Monde
Un bois du Maryland abrite les sépultures oubliées de centaines d’enfants noirs
Dans l’État du Maryland, un cimetière informel où reposent plus de deux cents mineurs afro-américains, décédés entre la fin du XIXe siècle et le début du XXe, sort lentement de l’oubli. Cette découverte relance un nécessaire travail de mémoire sur un chapitre sombre des institutions pour la jeunesse.
Au cœur d’un bois, sur le terrain d’un ancien établissement correctionnel du Maryland, des pierres tombales émergent à peine sous la végétation. Ces stèles, certaines simplement adossées à des arbres, portent les noms de garçons disparus il y a plus d’un siècle. Non loin de là, une centaine de blocs de béton disposés en rangées marquent des sépultures encore plus sommaires. Selon les recherches en cours, plus de deux cents enfants et adolescents, tous afro-américains, seraient enterrés dans ce lieu à l’abandon.
Ces mineurs étaient des pensionnaires de la *House of Reformation and Instruction for Colored Children*, un centre ouvert en 1873. Officiellement, ils y sont morts de maladies comme la tuberculose ou la pneumonie entre 1877 et 1939. Des archives locales et des témoignages historiques dépeignent cependant des conditions de vie extrêmement rudes au sein de l’institution, évoquant du travail forcé dans des champs ou chez des particuliers, et un défaut criant de soins et d’éducation.
Un groupe de recherche universitaire s’est désormais attelé à identifier ces défunts et à retracer leur histoire. Les investigations ont permis d’exhumer une centaine de certificats de décès. Les chercheurs soulignent que ces documents officiels, souvent rédigés par l’administration même de l’établissement, pourraient occulter les véritables causes de certains décès, dont des violences. Un cas emblématique concerne un adolescent décédé des suites d’une amputation rendue nécessaire par des gelures, une information absente de son acte de décès.
L’établissement a fait l’objet de scandales à son époque, notamment en 1934 après qu’un gardien blanc eut abattu un jeune détenu noir. L’État du Maryland en a pris le contrôle trois ans plus tard. Le centre de détention pour mineurs toujours en activité à Cheltenham se trouve aujourd’hui à quelques centaines de mètres de ce bois funéraire.
Pour d’anciens résidents de la prison moderne, cette découverte résonne avec une force particulière.

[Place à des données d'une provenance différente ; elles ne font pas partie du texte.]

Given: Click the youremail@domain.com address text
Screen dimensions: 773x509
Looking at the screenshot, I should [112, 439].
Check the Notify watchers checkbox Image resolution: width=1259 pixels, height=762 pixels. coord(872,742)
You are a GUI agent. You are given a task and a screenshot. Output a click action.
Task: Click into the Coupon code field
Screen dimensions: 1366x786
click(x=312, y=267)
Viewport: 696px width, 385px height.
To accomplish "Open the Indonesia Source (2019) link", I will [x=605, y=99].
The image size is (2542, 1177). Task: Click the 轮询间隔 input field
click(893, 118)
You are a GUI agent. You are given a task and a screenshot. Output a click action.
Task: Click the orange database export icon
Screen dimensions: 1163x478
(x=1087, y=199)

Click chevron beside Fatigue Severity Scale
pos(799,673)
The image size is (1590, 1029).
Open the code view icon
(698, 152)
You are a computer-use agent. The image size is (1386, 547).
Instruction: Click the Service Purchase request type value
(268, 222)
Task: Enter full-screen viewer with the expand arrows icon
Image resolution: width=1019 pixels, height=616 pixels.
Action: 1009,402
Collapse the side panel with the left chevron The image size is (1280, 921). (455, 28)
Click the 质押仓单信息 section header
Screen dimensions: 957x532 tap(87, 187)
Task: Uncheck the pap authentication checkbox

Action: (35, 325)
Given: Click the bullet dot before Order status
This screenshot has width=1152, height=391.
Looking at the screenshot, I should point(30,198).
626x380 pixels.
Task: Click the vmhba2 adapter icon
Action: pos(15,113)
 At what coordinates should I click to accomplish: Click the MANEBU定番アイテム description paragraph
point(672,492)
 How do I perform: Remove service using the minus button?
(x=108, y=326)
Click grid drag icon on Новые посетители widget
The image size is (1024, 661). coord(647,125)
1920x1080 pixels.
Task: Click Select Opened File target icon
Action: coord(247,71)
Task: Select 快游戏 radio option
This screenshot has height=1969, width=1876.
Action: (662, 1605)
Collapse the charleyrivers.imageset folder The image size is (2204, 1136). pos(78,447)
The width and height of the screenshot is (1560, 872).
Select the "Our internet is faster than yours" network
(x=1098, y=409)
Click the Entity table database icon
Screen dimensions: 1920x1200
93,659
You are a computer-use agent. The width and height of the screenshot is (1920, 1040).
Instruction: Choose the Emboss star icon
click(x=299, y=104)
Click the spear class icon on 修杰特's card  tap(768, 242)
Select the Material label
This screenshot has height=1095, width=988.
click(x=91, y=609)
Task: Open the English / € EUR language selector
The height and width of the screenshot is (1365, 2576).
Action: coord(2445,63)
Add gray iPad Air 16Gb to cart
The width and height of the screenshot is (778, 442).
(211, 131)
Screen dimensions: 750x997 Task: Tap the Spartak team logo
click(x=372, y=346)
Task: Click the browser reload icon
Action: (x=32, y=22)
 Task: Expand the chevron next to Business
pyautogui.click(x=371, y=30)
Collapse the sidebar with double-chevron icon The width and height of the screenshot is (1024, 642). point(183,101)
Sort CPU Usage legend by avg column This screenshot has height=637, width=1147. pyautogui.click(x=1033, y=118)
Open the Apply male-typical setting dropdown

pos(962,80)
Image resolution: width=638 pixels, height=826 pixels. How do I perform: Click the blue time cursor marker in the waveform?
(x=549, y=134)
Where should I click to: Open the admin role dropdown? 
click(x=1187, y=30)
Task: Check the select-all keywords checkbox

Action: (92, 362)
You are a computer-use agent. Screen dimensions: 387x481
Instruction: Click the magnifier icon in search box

Ils expriment un sentiment de profonde injustice face au contraste saisissant entre l’entretien méticuleux d’un cimetière militaire voisin et l’état de délabrement de ces tombes d’enfants. La question de la reconnaissance et de la réparation mémorielle se pose avec acuité.
Les travaux se poursuivent pour localiser avec précision l’ensemble des sépultures et tenter de retrouver d’éventuels descendants des victimes. Des démarches législatives sont également engagées pour créer une commission d’enquête sur les agissements passés de l’institution. Ce site du Maryland ne serait pas un cas isolé, mais représenterait l’un des plus importants cimetières informels de ce type identifiés à ce jour aux États-Unis, rappelant la nécessité persistante de regarder en face certaines pages douloureuses de l’histoire.